Monteiro conduz projetos de estudos de interpretação do repertório de piano. Trata-se de identificar e registrar por escrito as escolhas que os instrumentistas fazem ao executar uma obra. “O que eu faço é a formalização de todo o processo de performance”, diz. “Cada nota tocada é fruto de uma escolha precisa, de uma ponderação – isso pode não ser evidente para quem não é da área – e o conjunto de boas escolhas faz a qualidade da execução. Essa reflexão existe em toda performance de alto nível, mas não está registrada praticamente em lugar nenhum.” No primeiro projeto nessa linha, entre 2011 e 2012, foi abordada a execução da Sonata em si menor, de Liszt, e no estudo atualmente em curso a obra é a Sonata op. 111, de Beethoven.

Paralelamente, Monteiro pesquisa compositores brasileiros cuja obra é pouco conhecida e ainda menos sistematizada. “É uma afinidade com o repertório; eu me sinto muito à vontade tocando esses autores”, diz. Em 2007, lançou, com um concerto no Wigmore Hall de Londres, o CD Piano music of Brazil pelo selo inglês Meridian Records, com obras de autores brasileiros do romantismo, nacionalismo e século XX, incluindo uma interpretação de Cartas celestes vol. 1, de Almeida Prado (1943-2010), muito elogiada pelos críticos especializados e pelo próprio compositor. Em 2013, Monteiro gravou o Quinteto e o Quarteto para piano e cordas, de Henrique Oswald, com o Ensemble São Paulo pelo selo Lami.

Agora é a vez de pesquisar a obra do compositor, regente e pianista brasileiro Alexandre Levy (1864-1892), tema de um projeto de extensão iniciado em 2014 que prevê a realização de cinco concertos e a gravação de um CD. O projeto é coordenado por Monteiro e pela professora Luciana Sayure. Os intérpretes do repertório serão os alunos de graduação e pós-graduação do Departamento de Música da ECA. “A obra de Levy é extremamente importante, influenciada pelo romantismo europeu e também com elementos precursores da escola nacionalista”, diz. “Mesmo assim, é um compositor pouquíssimo conhecido, cuja produção não foi editada, nem gravada ou estudada.”

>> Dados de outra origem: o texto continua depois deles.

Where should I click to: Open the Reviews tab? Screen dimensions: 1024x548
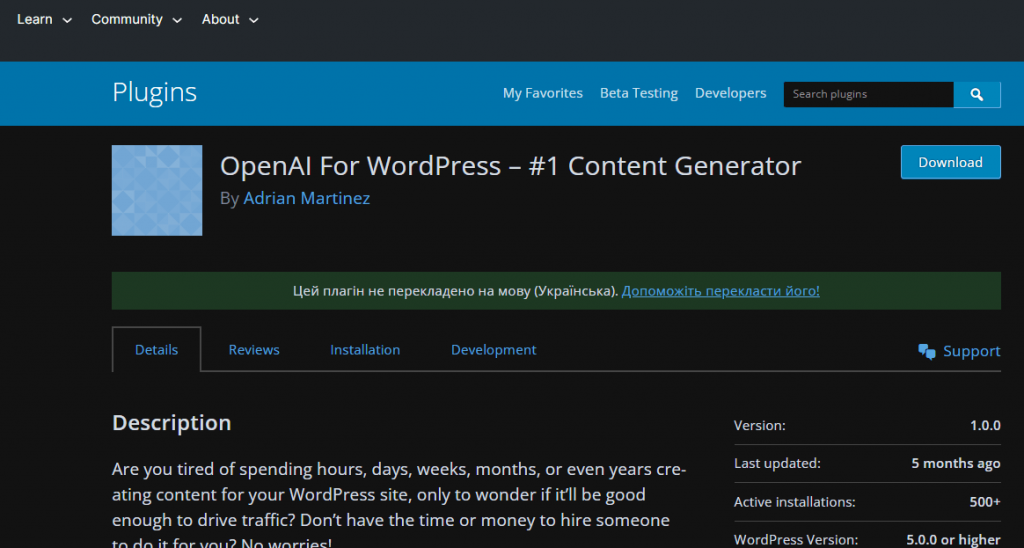pyautogui.click(x=254, y=350)
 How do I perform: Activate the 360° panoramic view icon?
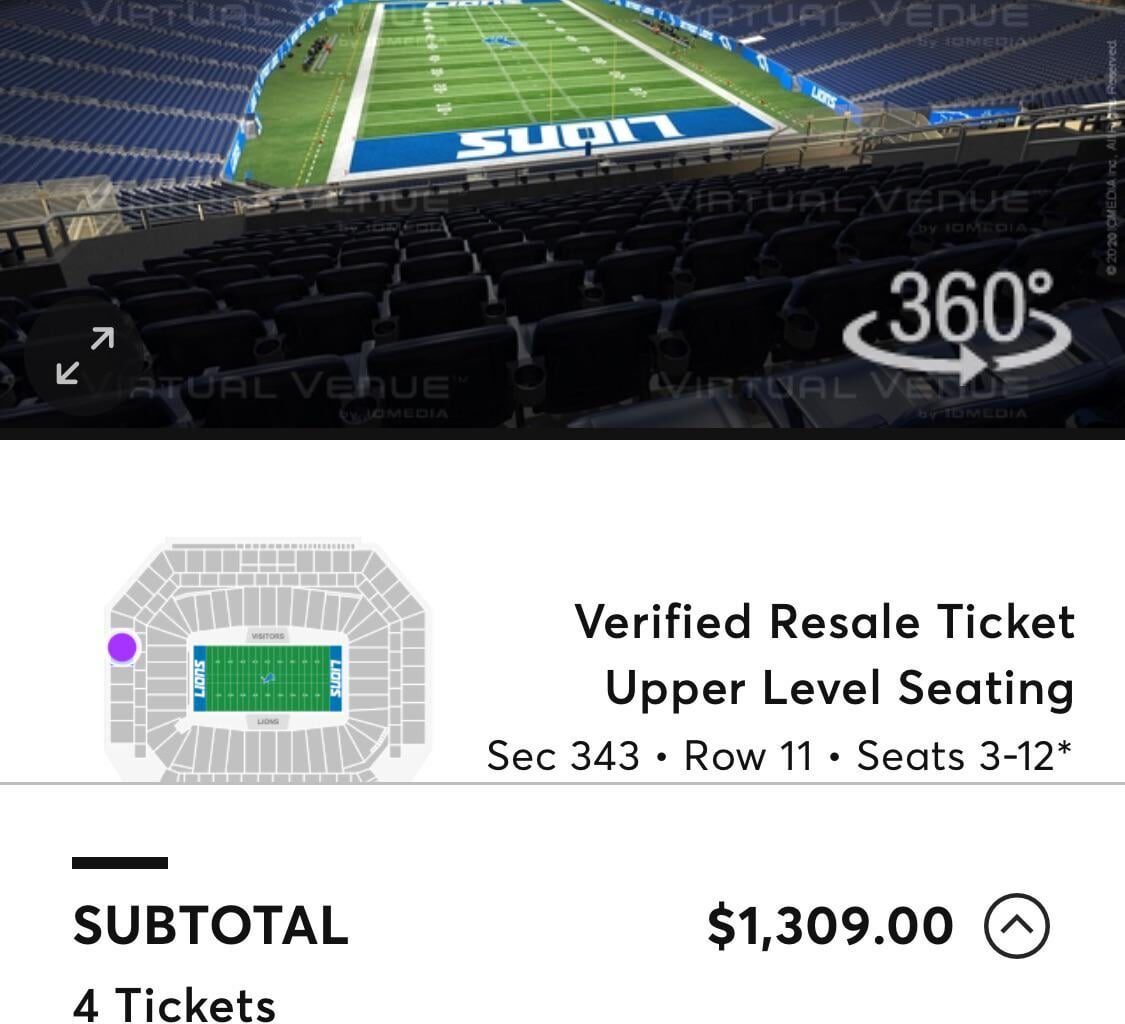(x=957, y=327)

No ano passado, Monteiro ainda organizou e ministrou, em parceria com Luciana Sayure, uma oficina de piano na USP. Durante uma semana, cerca de 100 pessoas, entre professores e alunos de piano, alguns iniciantes, revezaram-se em aulas individuais, masterclasses, concertos e palestras cujo objetivo principal era o compartilhamento de práticas e informações. A ideia surgiu da observação das provas de habilidade específica para admissão no Departamento de Música da ECA. “Há pessoas que têm talento evidente, mas não passaram por uma formação adequada”, diz Monteiro, que pretende repetir a experiência no ano que vem.